Ah Hayri Irdal Bey! Keşke yanılsaydınız bu dünya ve insanlar hakkında...
Hayri bey için kullanılacak bir çok tabir vardır belki ama en uygunu da gariban olacaktır sanırsam. Talihi gülmeyen, hayatın biraz iyi şeyler verdiğinde fazlasıyla geri aldığı, umut etmekten korkan, yaşamaktan korkan bir adam Hayri Bey. Farklı insanlar sever, farklı ortaklıklar yapar ama yine de değişmez. Karşılaştığı her insandan bir başka etkilense de, farklı yerlere sürüklense de her seferinde ama yine de hiç tatmin olmaz. Aile hayatı olmayan, yakınlarını bir bir kaybeden, hayattan zevk almayan, devamlı kaygıları olan biri Hayri Bey. Bizden biri.. değişemeyenlerden..

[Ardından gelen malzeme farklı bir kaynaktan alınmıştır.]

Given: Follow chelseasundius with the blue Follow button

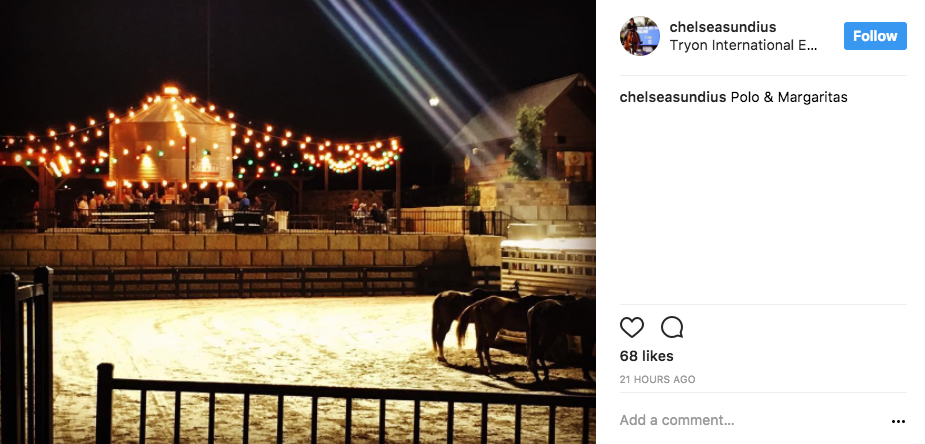Looking at the screenshot, I should [x=875, y=36].
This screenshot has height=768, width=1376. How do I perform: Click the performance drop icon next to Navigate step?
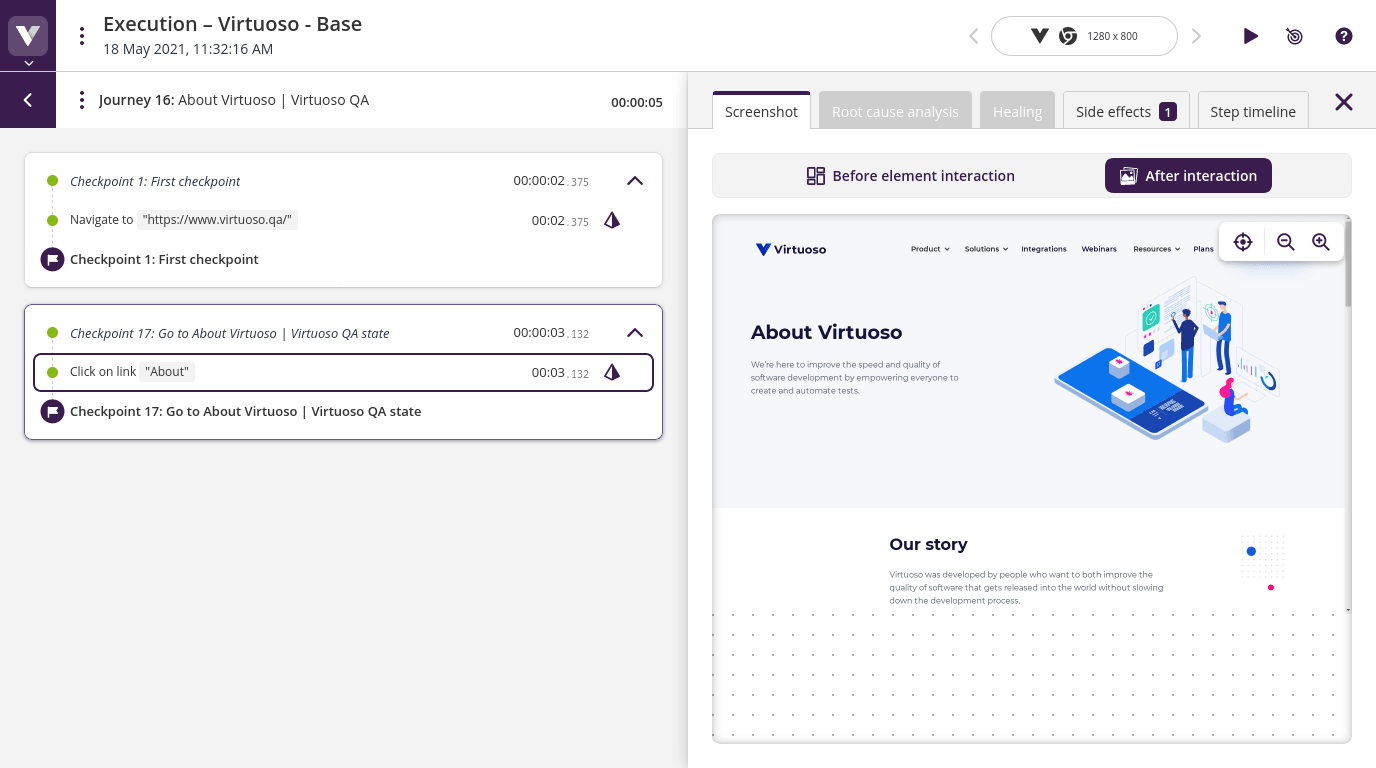tap(611, 220)
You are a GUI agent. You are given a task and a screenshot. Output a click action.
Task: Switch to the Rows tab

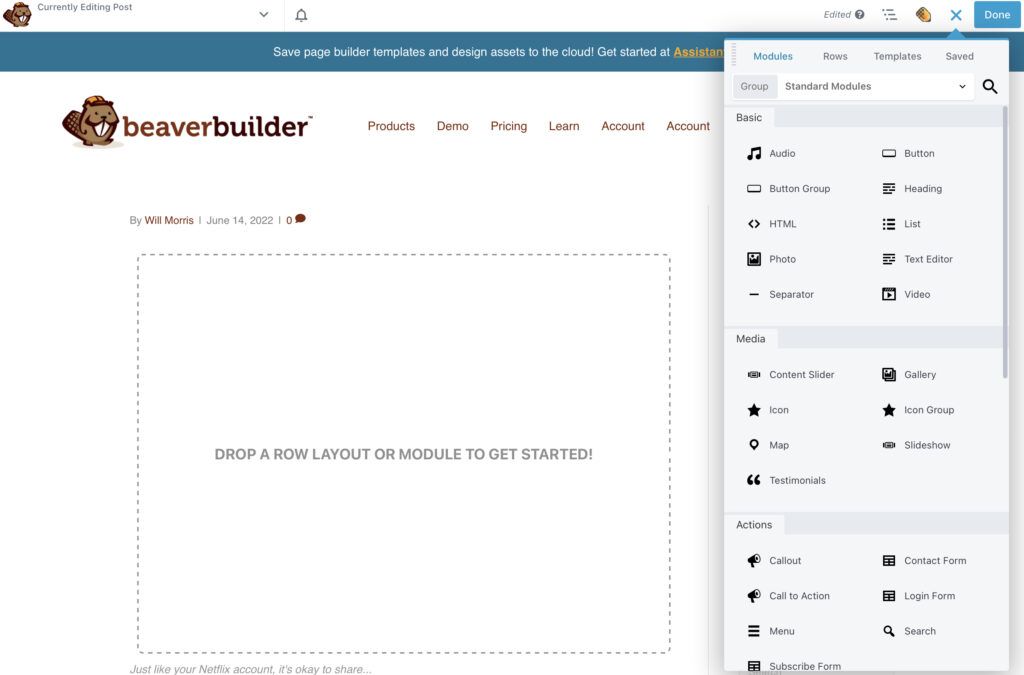[835, 55]
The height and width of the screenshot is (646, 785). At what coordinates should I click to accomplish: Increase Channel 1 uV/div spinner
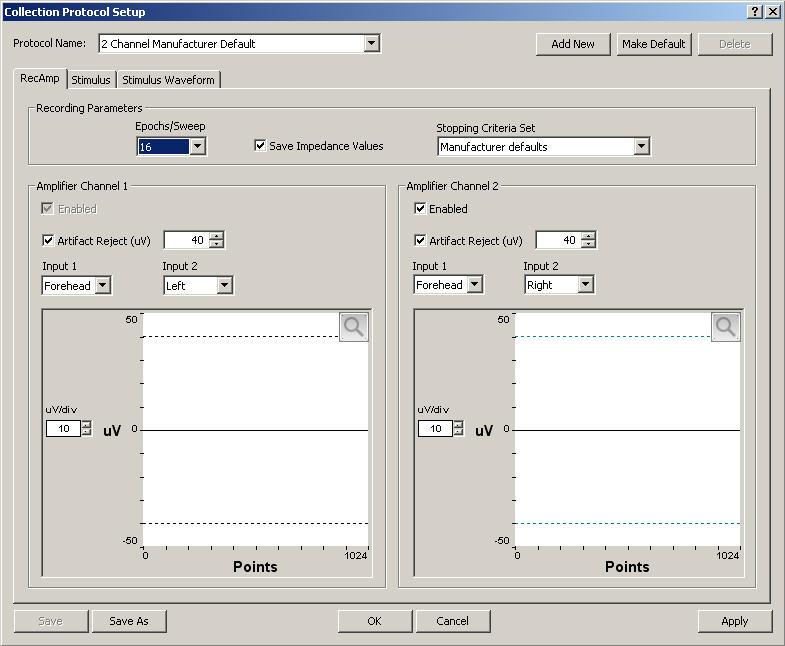pyautogui.click(x=87, y=425)
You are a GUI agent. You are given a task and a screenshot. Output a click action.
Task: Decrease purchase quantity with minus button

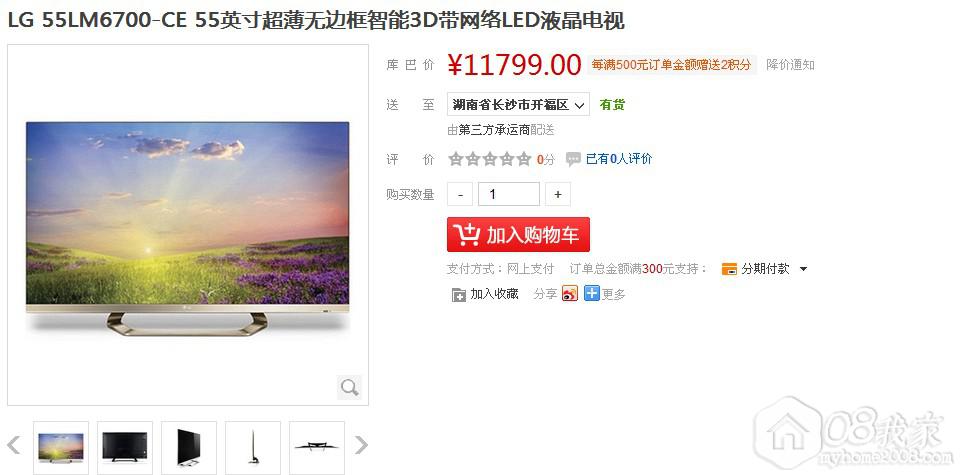(460, 194)
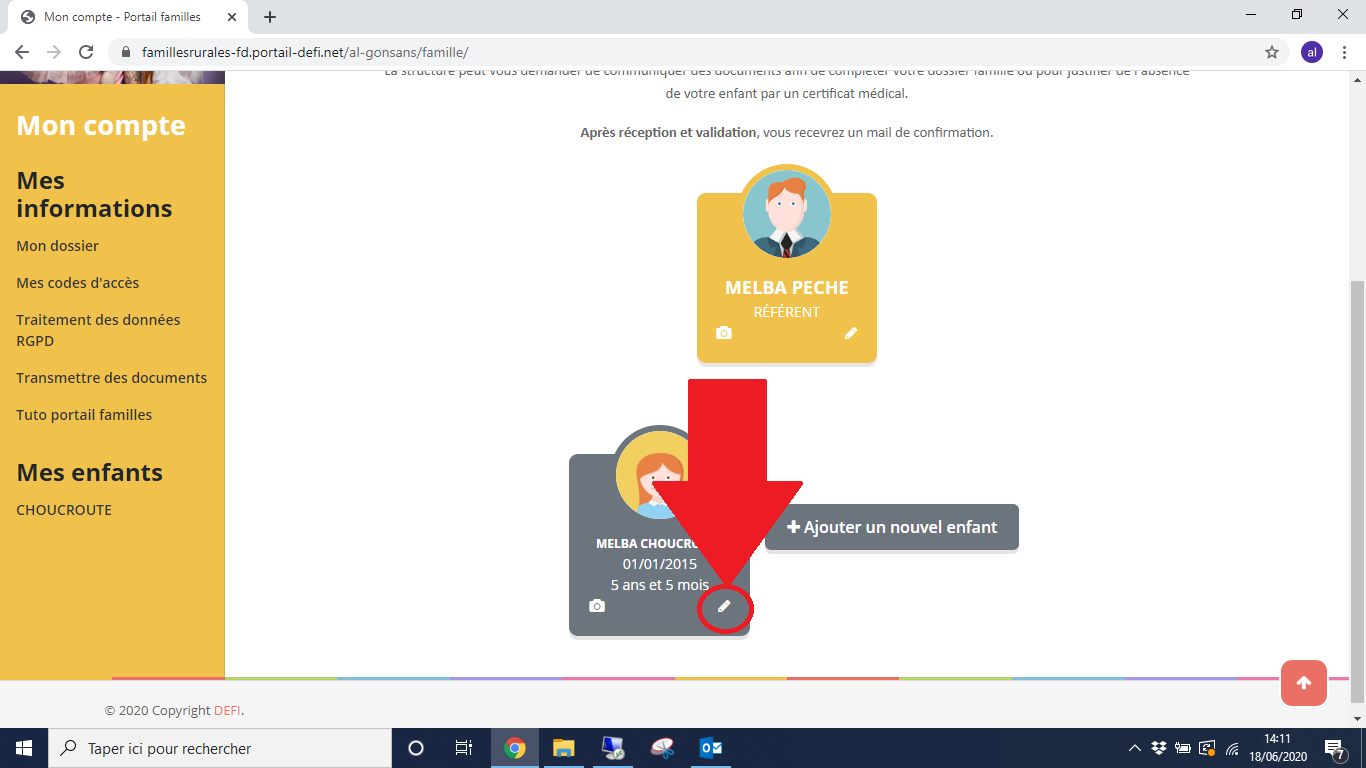Open Outlook from the Windows taskbar

pos(711,748)
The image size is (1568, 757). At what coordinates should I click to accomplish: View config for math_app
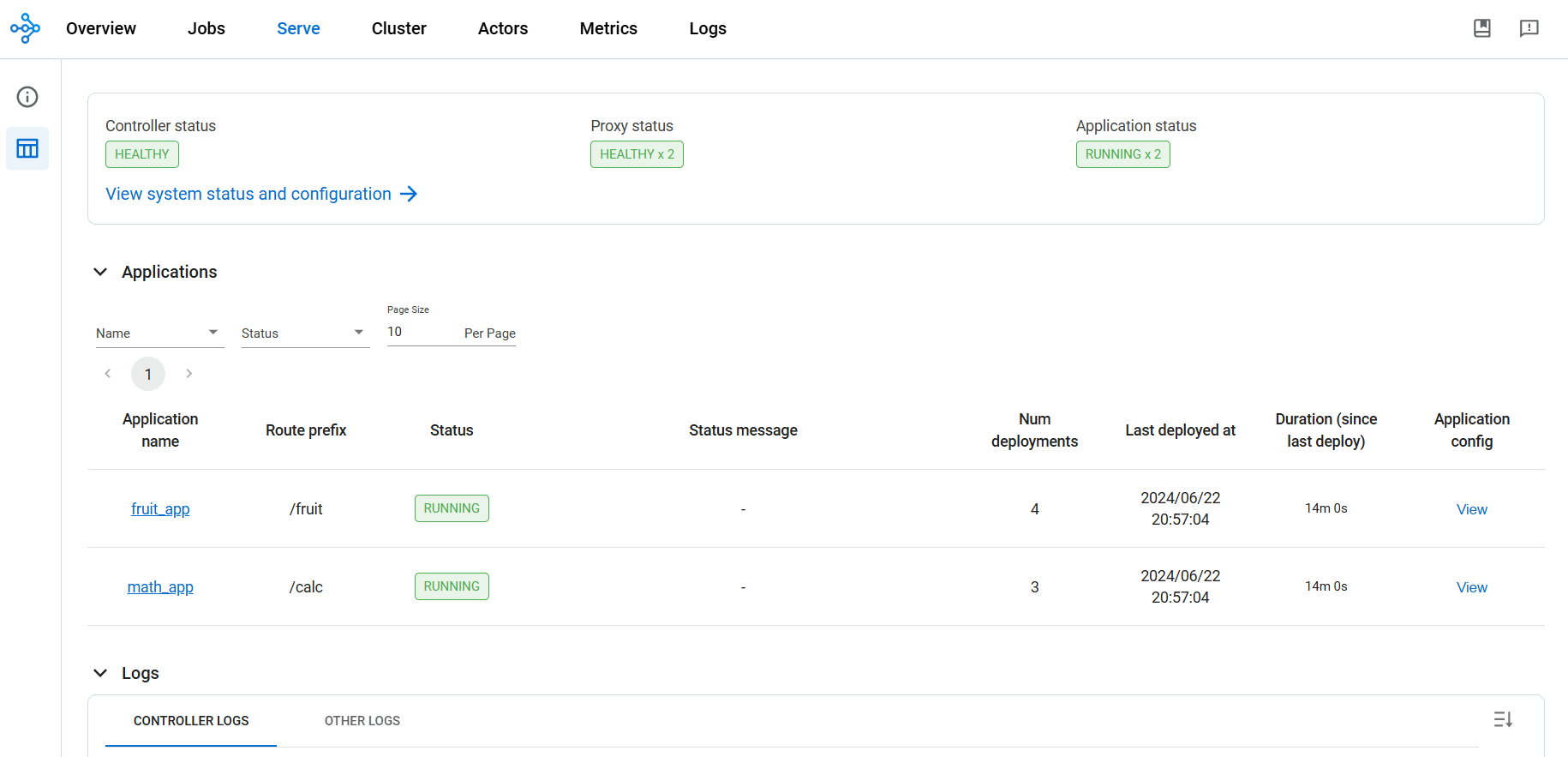pos(1471,587)
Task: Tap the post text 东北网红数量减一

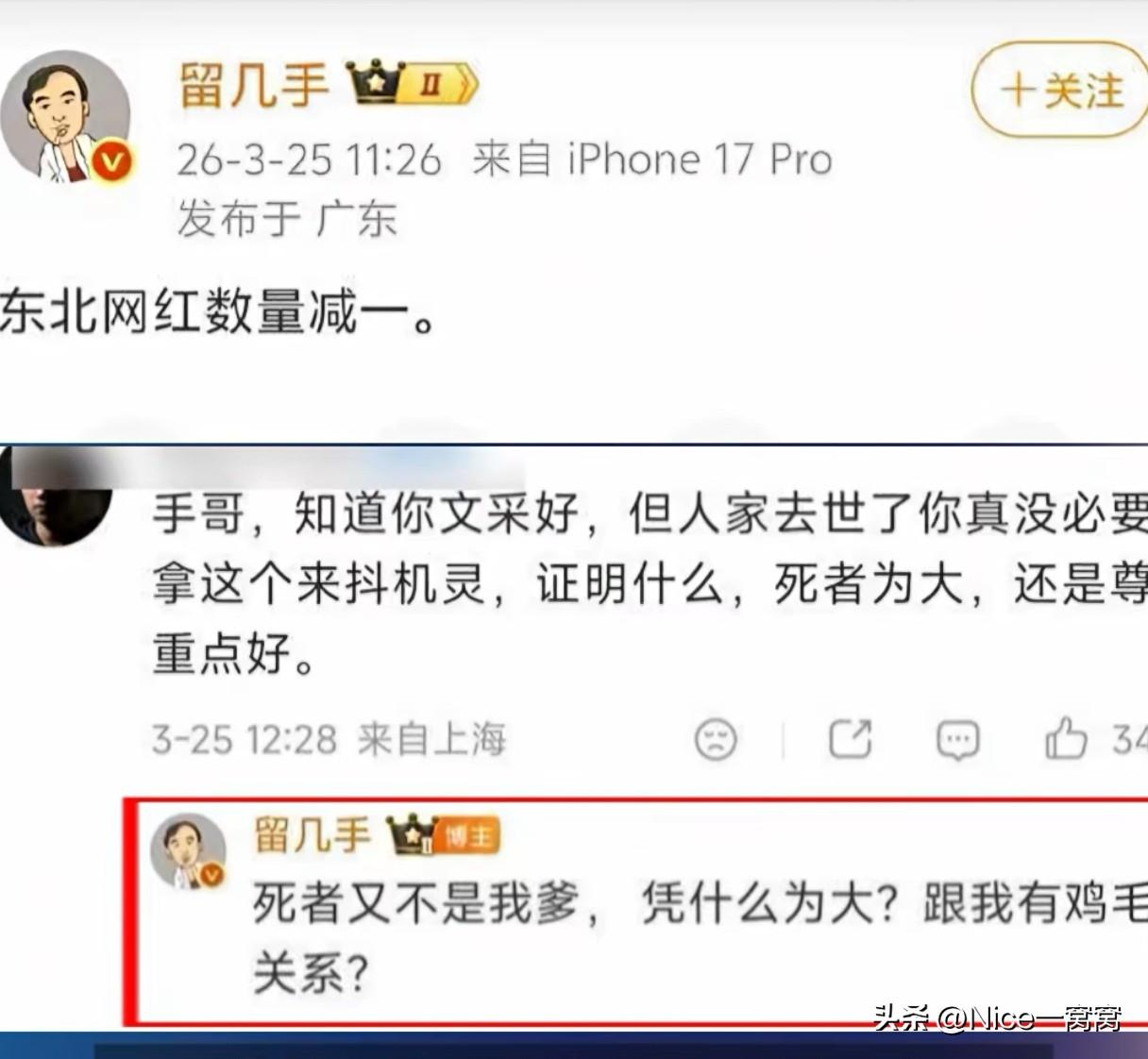Action: point(218,312)
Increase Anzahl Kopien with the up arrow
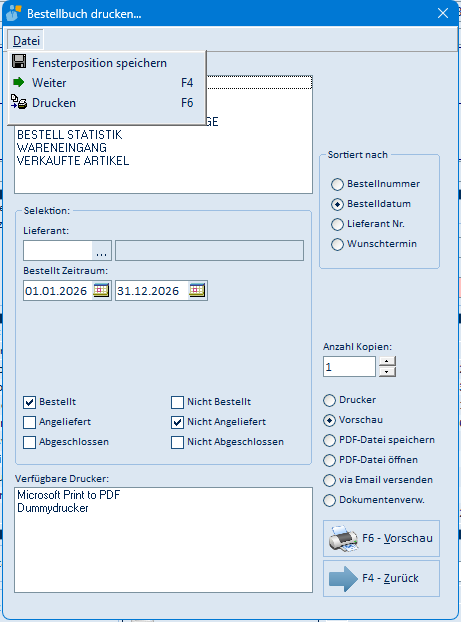Screen dimensions: 461x622 (387, 361)
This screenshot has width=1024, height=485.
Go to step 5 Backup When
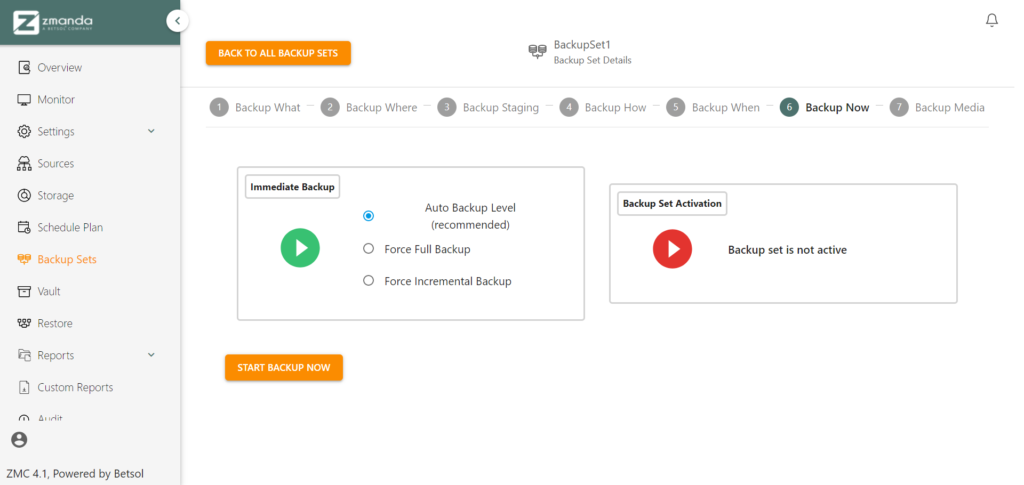(713, 108)
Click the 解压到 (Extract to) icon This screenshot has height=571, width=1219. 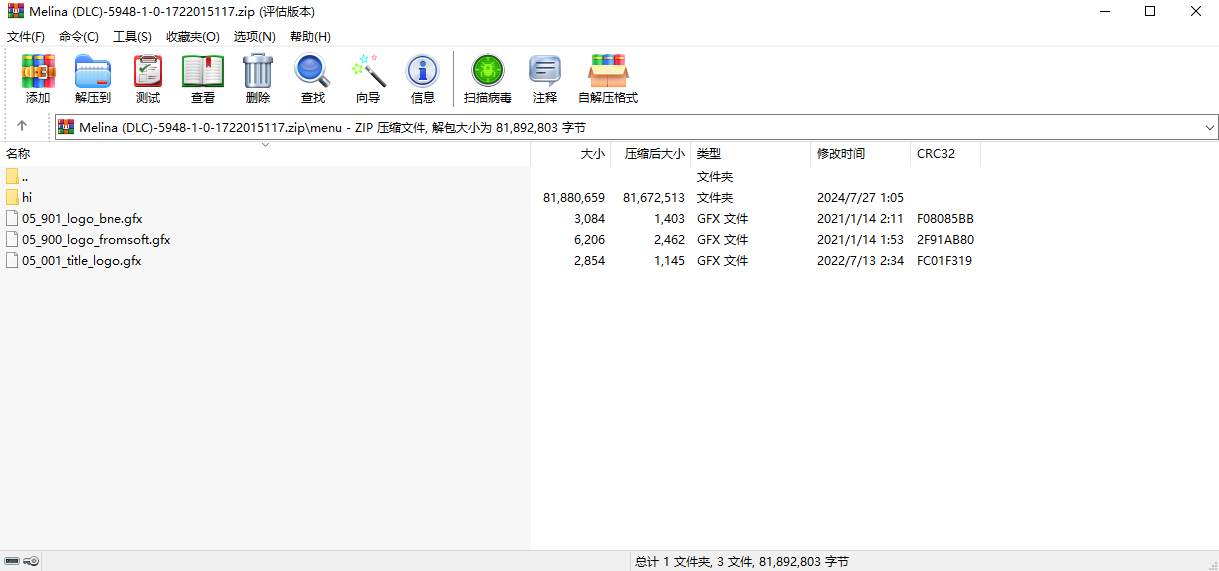pyautogui.click(x=93, y=79)
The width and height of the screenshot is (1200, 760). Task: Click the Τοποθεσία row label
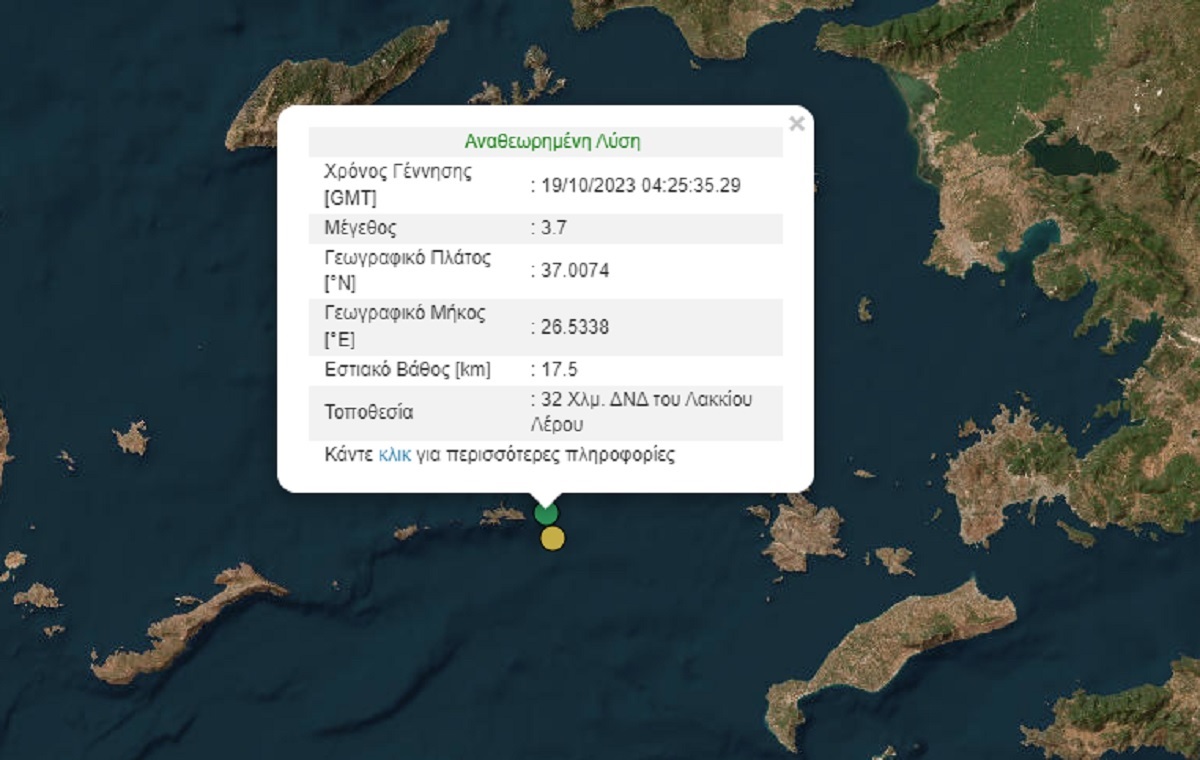coord(368,412)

Fakat beklenmedik bir karşılaşma olur ki bu farklıdır her birinden. Hayri Bey öyle anlatiyor, hayatının dönüm noktalarından biri olan Halit Ayarcı ile tanışmasını. Pek bir kibar, pek bir dolu dolu geliyor Halit Bey. Hayri Bey'in durumunu farkediyor sonra. Bir hâl çare düşünüp bir enstitü kuruyor. Saatleri Ayarlama Enstitüsü. İş kaygısı, çevre, maddiyat, sevgi.. Hayri Bey'in bu kaygılarını dindirmeye, onu düzeltmeye, değiştirmeye çalışıyor. Böyle ilerliyor romanımız. Okumaktan keyif aldığım, dönemi, insanları, aileyi çevreyi oldukça iyi ele alan ölümsüz bir eser Ahmet Hamdi Tanpınar'dan. Eminim ki bu kitabı okuyacak olan sizler de Hayri Bey ile hüzünlü, bir o kadar da keyifli bir yolculuğa çıkacaksınız. Bununla birlikte artık saatlere daha çok dikkat edeceğinize eminim. Ne de olsa eserde de bahsedildiği gibi:
"Saatin kendisi mekân, yürüyüşü zaman, ayarı insandır...
Bu da gösterir ki, zaman mekân, insanla mevcuttur."